The risk score combines two signals: - Blast radius: blended PageRank + in-degree centrality on the dependency graph (captures both deep chains and shallow-wide hubs) - Fragility: per-incident traffic-normalized severity with exponential decay (normalization order matters — post-hoc normalization produces ranking inversions at high traffic differentials)
Evaluated on the DeathStarBench social-network topology (31 services) from the UIUC/FIRM dataset (OSDI 2020). Found seeded weaknesses in 1 experiment on average vs 9.8 for random selection across 20 trials.
Output formats: Rich terminal table, JSON, and LitmusChaos ChaosEngine YAML (pipeable directly to kubectl apply).

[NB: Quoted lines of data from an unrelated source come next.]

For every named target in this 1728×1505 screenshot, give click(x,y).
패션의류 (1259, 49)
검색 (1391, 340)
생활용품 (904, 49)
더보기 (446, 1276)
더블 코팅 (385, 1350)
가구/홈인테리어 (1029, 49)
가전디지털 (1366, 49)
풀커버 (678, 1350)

To try it without your own traces — sample data is included:
pip install chaosrank-cli
git clone https://github.com/Medinz01/chaosrank
cd chaosrank
chaosrank rank \
--traces benchmarks/real_traces/social_network.json \
--incidents benchmarks/real_traces/social_network_incidents.csv
Known limitations: async dependencies (Kafka, SQS) don't appear in
trace spans so blast radius is underestimated for event-driven
architectures. Jaeger JSON only for now — OTel OTLP is next.Happy to discuss the algorithm design, particularly the PageRank direction choice and why per-incident normalization matters.